Amazon Deforestation and Climate Change

Join Gisele Bundchen when she meets with one of Brazil’s top climate scientists to discuss the complexity of the Amazon rainforest and its connection to Earth’s atmosphere.

Anthropology, Geography

High on a tower overlooking the lush Amazon canopy, Gisele Bundchen and Brazilian climate scientist Antonio Nobre talk about the importance of the rain forest and the impact of cutting down its trees.

As Nobre explains, the rainforest is not only home to an incredible diversity of species, it also has a critical cooling effect on the planet because its trees channel heat high into the atmosphere. In addition, forests absorb and store carbon dioxide (CO2) from the atmosphere—CO2 that is released back into the atmosphere when trees are cut and burned.

Nobre warns that if deforestation continues at current levels, we are headed for disaster. The Amazon region could become drier and drier, unable to support healthy habitats or croplands.

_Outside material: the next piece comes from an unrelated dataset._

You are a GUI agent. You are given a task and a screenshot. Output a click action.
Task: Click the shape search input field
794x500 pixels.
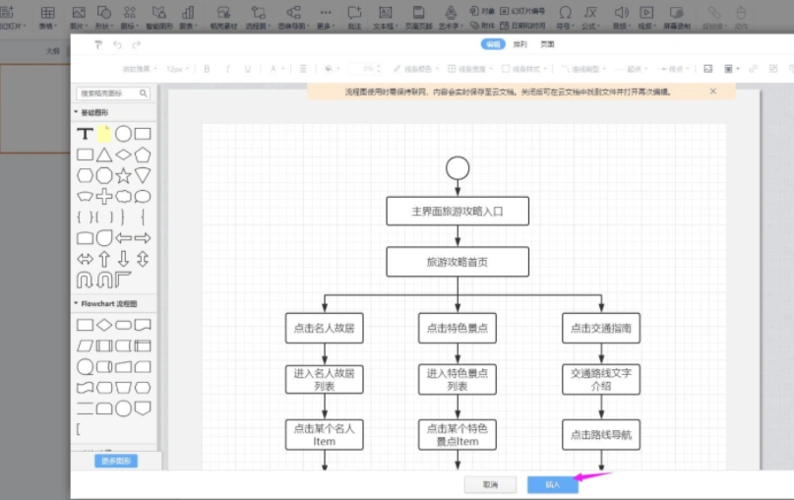[108, 93]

Find more of this story in the “Fueling the Fire” episode of the National Geographic Channel’s Years of Living Dangerously series.

The Amazon rain forest absorbs one-fourth of the CO2 absorbed by all the land on Earth. The amount absorbed today, however, is 30% less than it was in the 1990s because of deforestation. A major motive for deforestation is cattle ranching. China, the United States, and other countries have created a consumer demand for beef, so clearing land for cattle ranching can be profitable—even if it’s illegal. The demand for pastureland, as well as cropland for food such as soybeans, makes it difficult to protect forest resources.

Many countries are making progress in the effort to stop deforestation. Countries in South America and Southeast Asia, as well as China, have taken steps that have helped reduce greenhouse gas emissions from the destruction of forests by one-fourth over the past 15 years.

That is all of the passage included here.